Tabata | Une cuisine de partage, identitaire, instinctive, spontanée et réconfortante à la fois qui ne cesse d’évoluer. Ayant jusqu’alors œuvré sous la tutelle d’autres chefs, désormais, nous ne voulons surtout pas d’étiquette, ni être rangés dans une case afin de jouir de la liberté de travailler tout et n’importe quoi selon nos envies du moment. Notre cuisine est simple mais pas simpliste. Aux côtés de Nicolas Lebec, j’ai saisi l’importance d’aller à l’essentiel en se débarrassant du superflu. Un plat doit se constituer de seulement trois éléments ciselés à la perfection. Plus une assiette est simple, plus elle est difficile à réaliser.

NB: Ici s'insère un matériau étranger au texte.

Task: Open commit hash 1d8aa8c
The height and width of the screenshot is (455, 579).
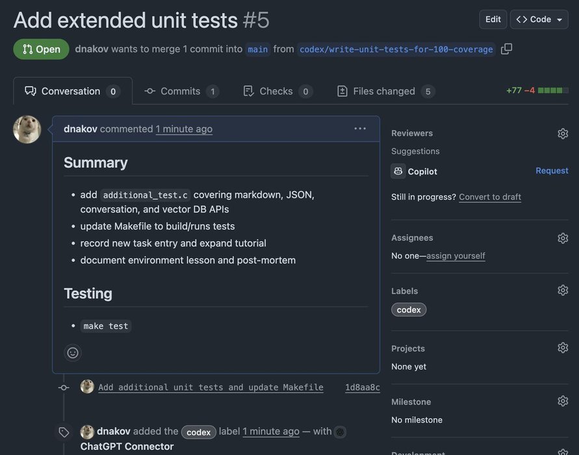Action: pyautogui.click(x=362, y=387)
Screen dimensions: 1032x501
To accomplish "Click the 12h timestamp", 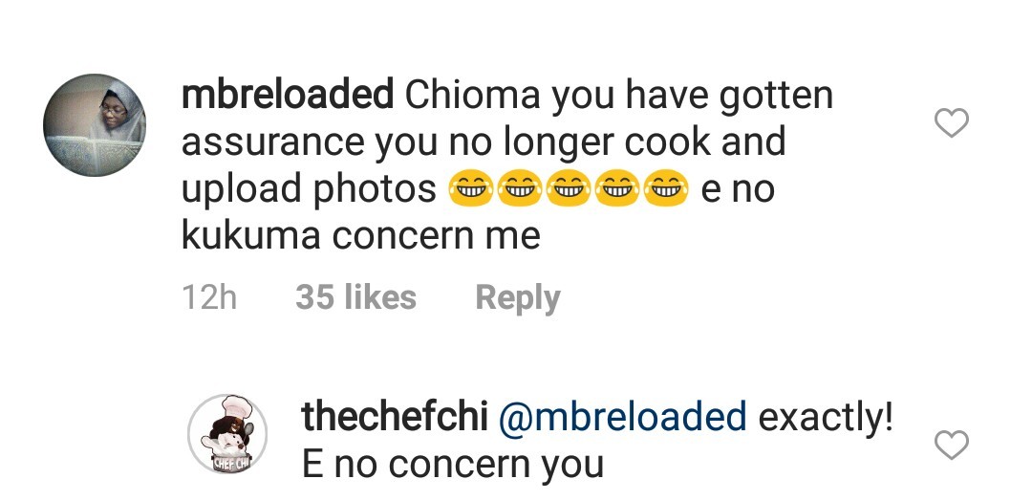I will pos(208,298).
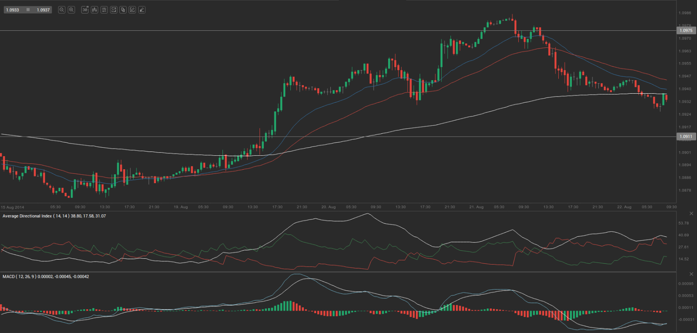Click the square between bid and ask prices

(x=28, y=10)
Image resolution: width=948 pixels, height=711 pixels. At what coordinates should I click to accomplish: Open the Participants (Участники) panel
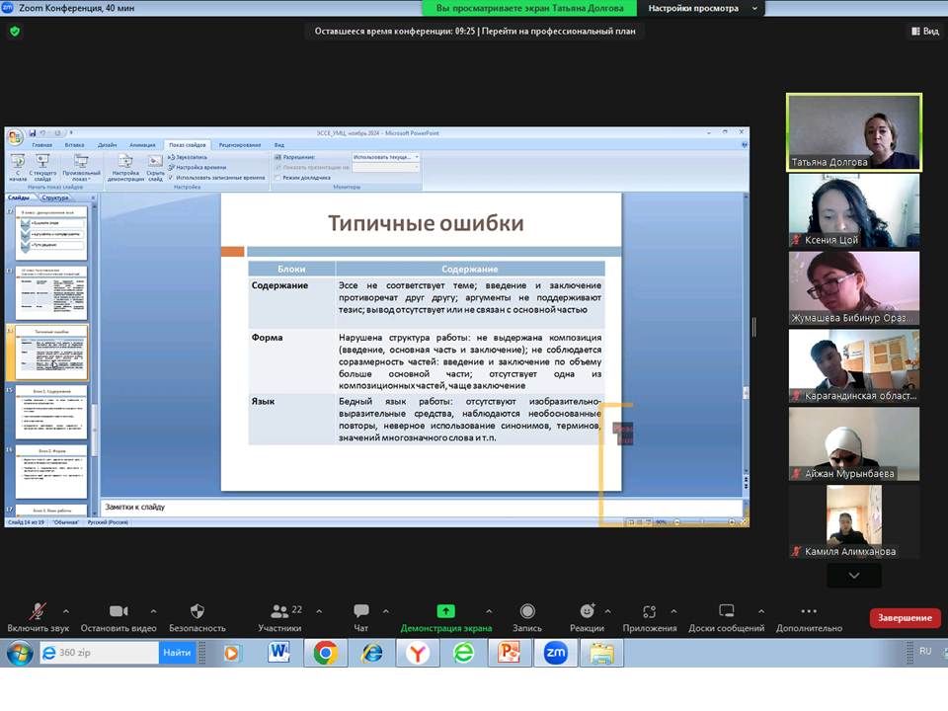(279, 612)
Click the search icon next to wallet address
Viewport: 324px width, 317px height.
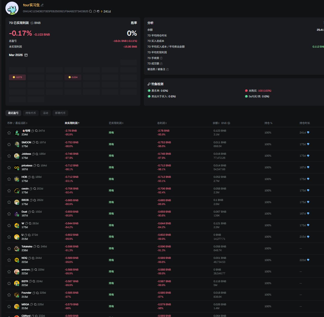click(x=91, y=11)
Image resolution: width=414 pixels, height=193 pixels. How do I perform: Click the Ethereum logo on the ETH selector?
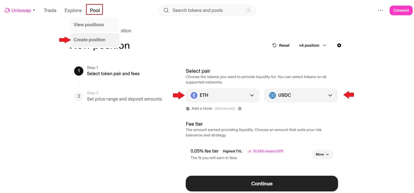click(x=194, y=95)
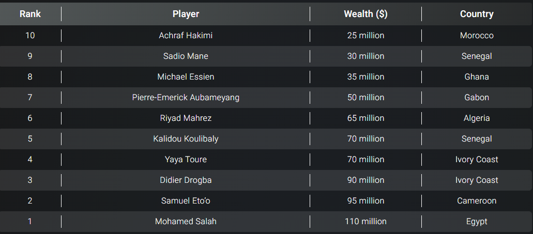Click Didier Drogba's name

[x=186, y=180]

Comment parvenez-vous à créer ensemble ?

Ludovic | Former un duo dans ce métier est une force. Nous nous stimulons et n’hésitons pas à nous remettre en question pour progresser. Complémentaires dans la phase de création, je commence à composer à partir d’une simple idée ou d’un produit et Tabata apporte ses connaissances techniques acquises au cours de ses expériences passées. C’est pourquoi notre travail consiste d’abord à trouver des matières premières de qualité. Certaines recettes n’aboutissent jamais ou plus tard mais la création mène à la création.

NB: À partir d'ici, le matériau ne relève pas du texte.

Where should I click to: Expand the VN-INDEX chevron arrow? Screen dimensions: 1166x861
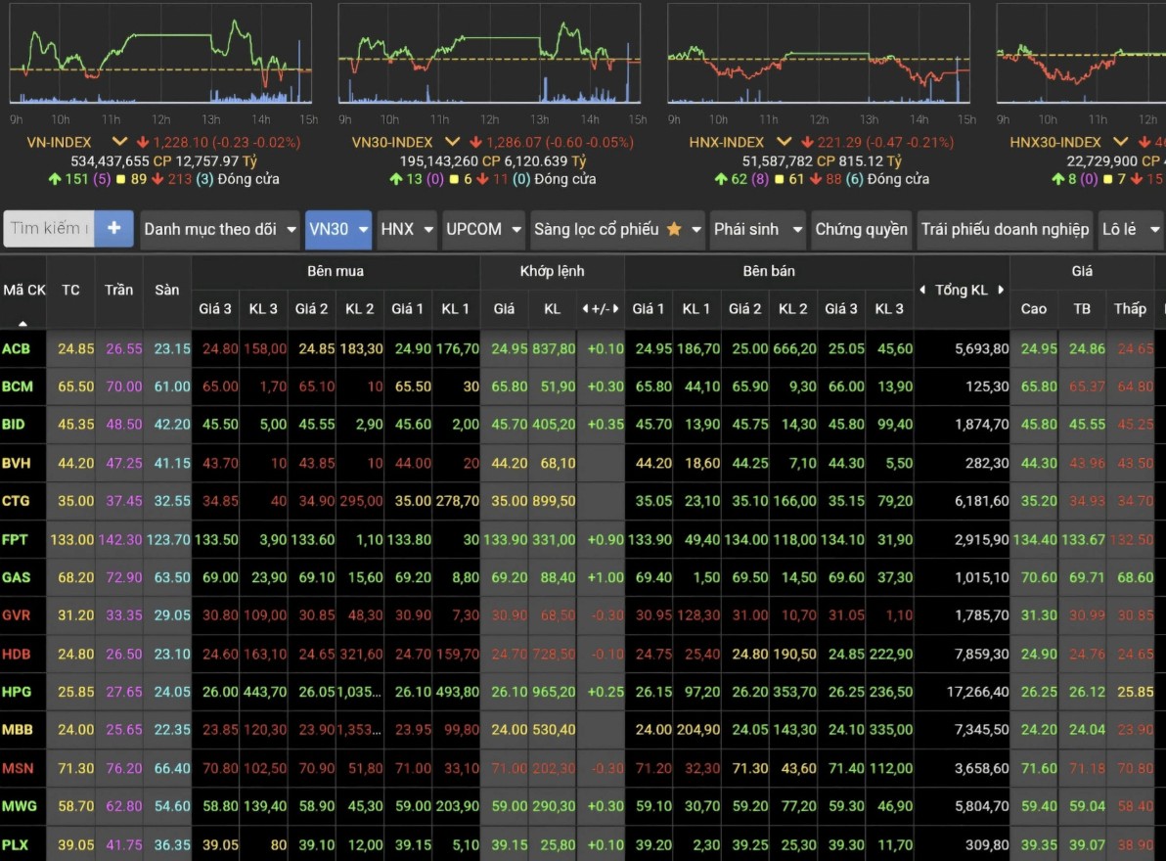(119, 142)
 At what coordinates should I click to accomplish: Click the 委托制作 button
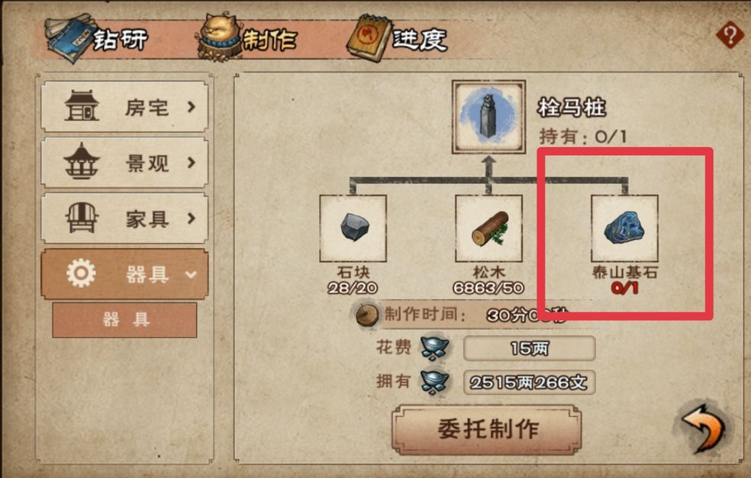(x=487, y=429)
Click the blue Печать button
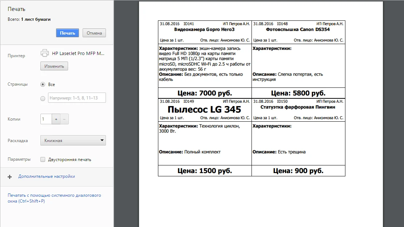 tap(67, 33)
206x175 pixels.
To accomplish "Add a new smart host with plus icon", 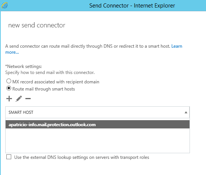I will coord(9,99).

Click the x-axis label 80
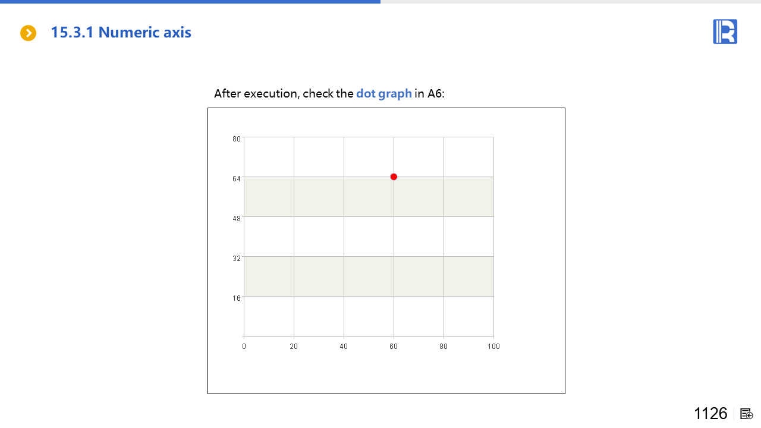pos(444,347)
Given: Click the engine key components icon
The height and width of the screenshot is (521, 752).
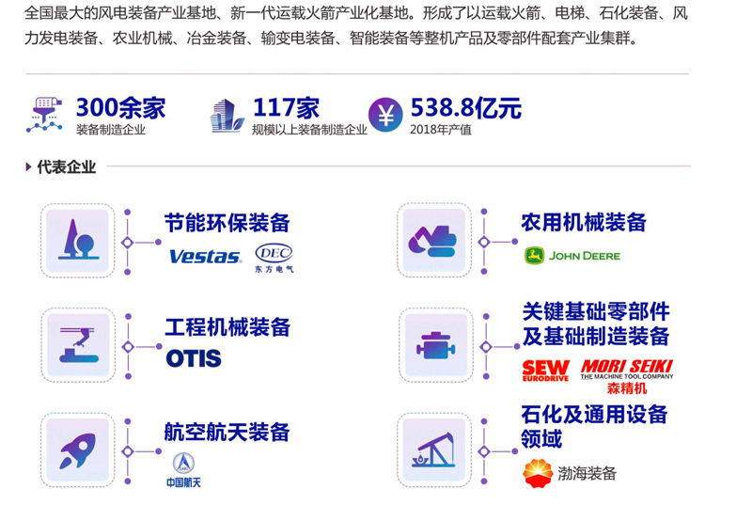Looking at the screenshot, I should click(433, 345).
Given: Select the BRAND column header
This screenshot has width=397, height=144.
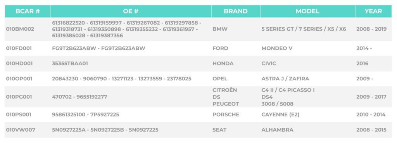Looking at the screenshot, I should [236, 11].
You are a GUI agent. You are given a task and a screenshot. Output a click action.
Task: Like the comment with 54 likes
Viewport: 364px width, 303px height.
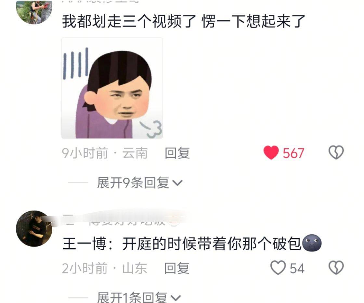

Où puisez-vous l’inspiration ?

Tabata | De nos voyages, d’un souvenir, d’une ballade ou encore de la galerie d’art voisine, l’inspiration peut venir de n’importe où mais encore faut-il ne pas la chercher. À mon arrivée en France, avec ma mère, nous avons été enivrées par l’odeur des marrons chauds dans les rues en hiver. J’ai souhaité partager cette émotion en réalisant une recette de poisson cuit dans des bogues de châtaignes. Quant à mes racines brésiliennes, elles se révèlent davantage dans les desserts avec le gâteau mouillé au chocolat, les brigadeiros et bolinhos de Chuva. Enfin, grâce à Ludovic, je découvre peu à peu l’abondance du terroir savoyard.

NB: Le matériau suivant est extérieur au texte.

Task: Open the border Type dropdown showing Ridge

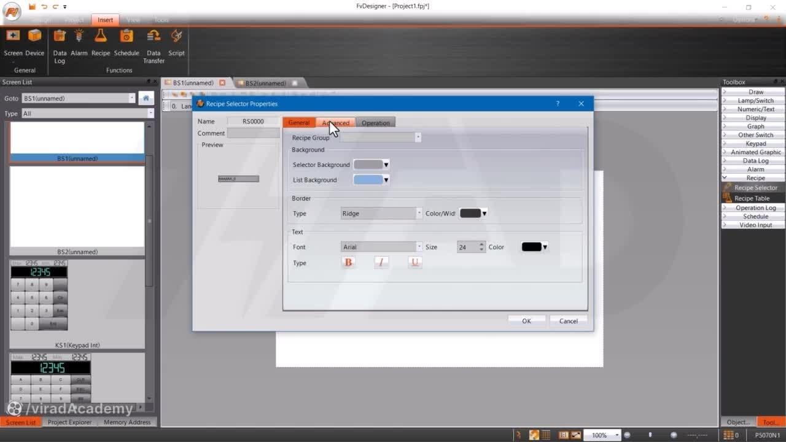Action: pos(381,214)
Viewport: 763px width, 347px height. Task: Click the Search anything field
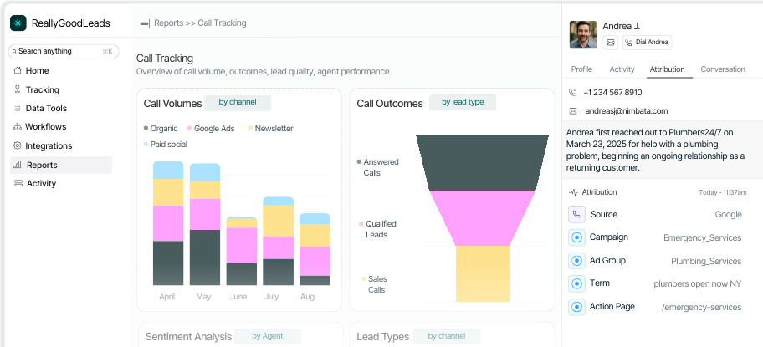[60, 52]
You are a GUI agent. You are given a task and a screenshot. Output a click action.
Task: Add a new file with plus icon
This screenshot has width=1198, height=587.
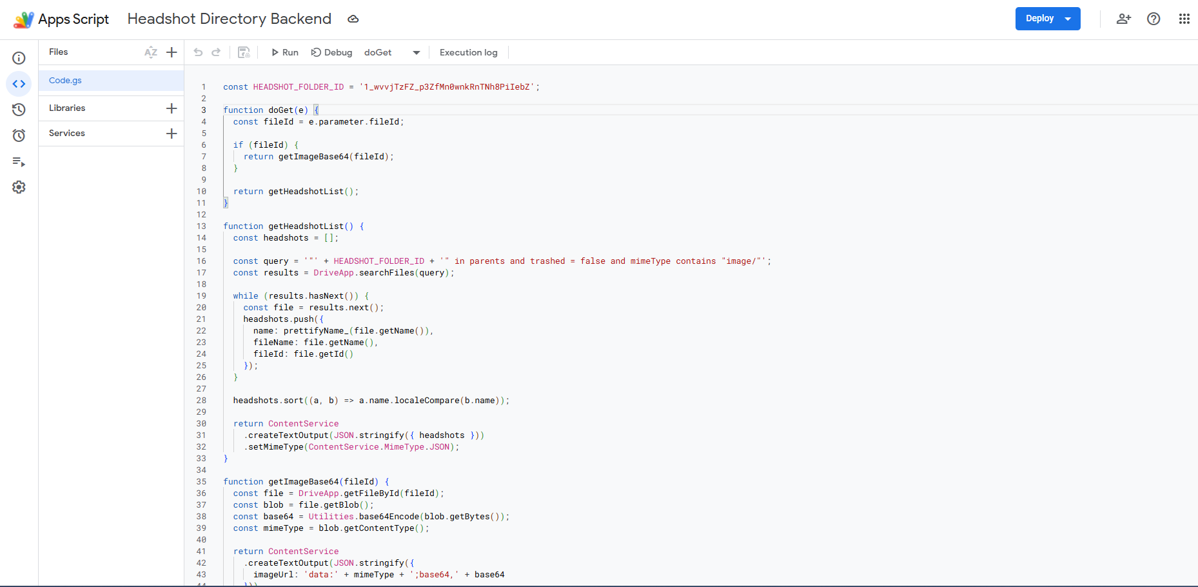coord(172,52)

L’inspiration peut venir de n’importe où mais encore faut-il ne pas la chercher.
Tabata Mey
Conserves
Conserves
© La Food by Thomas Dhellemmes
Tabata et Ludovic Mey
Tabata et Ludovic Mey
© Photo La Food by Thomas Dhellemmes
Les Apothicaires
Les Apothicaires
© La Food by Thomas Dhellemmes

Quel est votre plat signature ?

Ludovic | Ce sont plutôt des goûts, tels que le fumé ou le grillé, et des produits, comme la livèche à la fois végétale et puissante, que nous affectionnons. Notre carte est régulièrement renouvelée, nécessitant un conséquent travail de recherche. Effectivement, malgré notre attachement à certains plats, nous préférons explorer la diversité des saveurs et des techniques. Ainsi, les recettes ne sont pas figées mais peaufinées, voire réécrites, comme pour le risotto de navet. La racine est cuite dans un riz noir sauvage gluant, déshydratée puis arrosée de son jus pour obtenir une texture tendre et une douceur relevée par l’algue iodée. Dans notre cuisine, les légumes s’imposent naturellement et se suffisent souvent à eux-mêmes.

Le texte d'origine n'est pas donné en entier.